Plusieurs victimes de traumatismes retournent à domicile avec ou sans aide (réadaptation externe ou services d'un CSLC). Si la personne traumatisée habite en région, elle est transférée dans un centre hospitalier de traumatologie de sa région dès la fin des soins tertiaires. De là et au besoin, les soins à domicile sont organisés en vue du congé.
Une grande proportion des victimes de traumatismes sévères nécessitera, avant le retour à domicile, un séjour, variant de plusieurs semaines à plusieurs mois, dans un centre de réadaptation spécialisé.

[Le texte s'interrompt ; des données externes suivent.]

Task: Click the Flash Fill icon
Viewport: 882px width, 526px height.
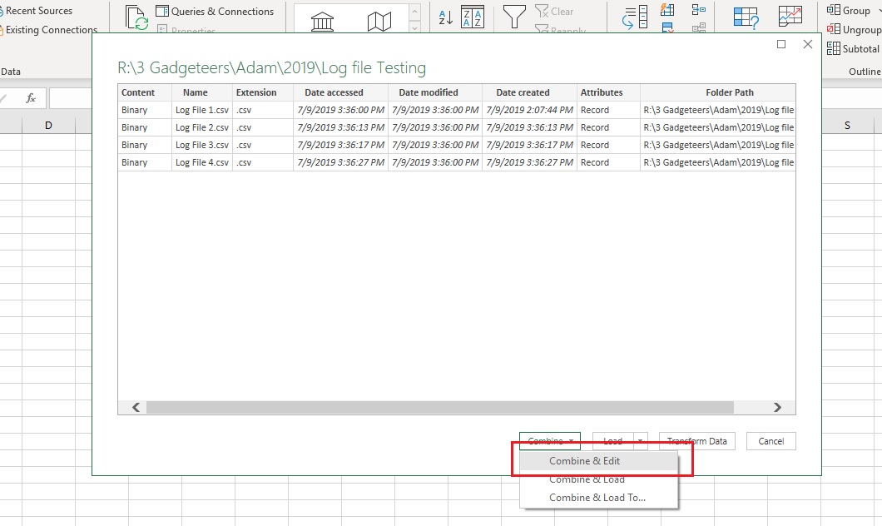Action: tap(666, 9)
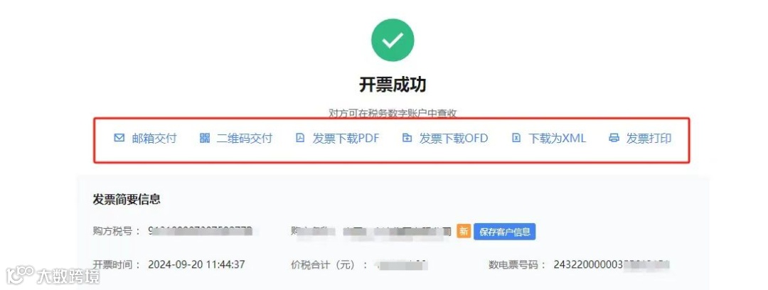The width and height of the screenshot is (768, 290).
Task: Click the 开票时间 value 2024-09-20 11:44:37
Action: 196,265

Pour assurer la complémentarité et la continuité des soins, des corridors spécifiques ont été établis entre l’HSCM et les centres de réadaptation faisant partie du continuum de soins et de services. Des mécanismes de liaison sont déterminés conjointement afin de faciliter le transfert de l’HSCM vers le centre de réadaptation.
Dans le cas où l’évolution de l’état d’un traumatisé ne permet pas le retour à domicile dans les mêmes conditions qu’avant le traumatisme, d’autres alternatives sont alors évaluées avec la personne et ses proches.
Il existe des protocoles d'entente, régulièrement revisés, afin de clarifier les rôles et responsabilités de chacun et d’assurer des mécanismes de liaison pour des transferts fluides. Ces protocoles d’entente prévoient également des mécanismes d’amélioration de la qualité.